Work task:
Set down the line that contains "Add new rate row with plus button" and every line after it to the end of the entries, exactly as they stand and nothing more.

Stored items
# # # # # # #
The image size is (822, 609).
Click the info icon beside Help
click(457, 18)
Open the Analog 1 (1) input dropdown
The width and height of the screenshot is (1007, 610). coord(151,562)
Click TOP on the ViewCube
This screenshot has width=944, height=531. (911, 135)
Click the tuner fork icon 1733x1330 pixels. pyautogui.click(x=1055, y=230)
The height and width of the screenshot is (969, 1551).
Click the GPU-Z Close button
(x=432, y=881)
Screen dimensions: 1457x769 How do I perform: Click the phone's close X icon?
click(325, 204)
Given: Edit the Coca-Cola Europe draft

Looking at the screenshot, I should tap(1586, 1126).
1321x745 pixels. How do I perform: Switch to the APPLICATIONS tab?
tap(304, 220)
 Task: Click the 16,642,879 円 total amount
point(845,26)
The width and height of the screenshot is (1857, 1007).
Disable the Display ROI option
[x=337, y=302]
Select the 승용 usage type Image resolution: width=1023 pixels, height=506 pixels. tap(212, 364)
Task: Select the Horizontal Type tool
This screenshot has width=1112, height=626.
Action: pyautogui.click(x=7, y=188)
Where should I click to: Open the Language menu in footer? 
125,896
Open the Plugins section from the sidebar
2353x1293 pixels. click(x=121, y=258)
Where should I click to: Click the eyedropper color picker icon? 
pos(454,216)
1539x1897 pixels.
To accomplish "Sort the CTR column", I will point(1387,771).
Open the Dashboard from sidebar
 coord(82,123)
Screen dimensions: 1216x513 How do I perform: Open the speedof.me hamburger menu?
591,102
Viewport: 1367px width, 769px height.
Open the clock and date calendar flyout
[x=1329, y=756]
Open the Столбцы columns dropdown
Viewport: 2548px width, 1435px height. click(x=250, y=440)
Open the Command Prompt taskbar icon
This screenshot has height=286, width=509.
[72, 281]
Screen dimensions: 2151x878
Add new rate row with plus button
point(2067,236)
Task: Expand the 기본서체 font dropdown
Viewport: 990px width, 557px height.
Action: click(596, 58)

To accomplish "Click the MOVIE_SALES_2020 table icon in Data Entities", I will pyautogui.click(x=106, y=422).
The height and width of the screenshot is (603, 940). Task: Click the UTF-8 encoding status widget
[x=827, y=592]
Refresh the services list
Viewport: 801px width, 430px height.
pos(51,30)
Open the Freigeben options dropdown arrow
# # # # # # #
Answer to the exercise:
Add new rate row with plus button
point(2067,236)
Task: Expand the 기본서체 font dropdown
Viewport: 990px width, 557px height.
Action: click(596, 58)

To accomplish "Click the MOVIE_SALES_2020 table icon in Data Entities", I will pyautogui.click(x=106, y=422).
The height and width of the screenshot is (603, 940). Task: Click the UTF-8 encoding status widget
[x=827, y=592]
Refresh the services list
Viewport: 801px width, 430px height.
pos(51,30)
Open the Freigeben options dropdown arrow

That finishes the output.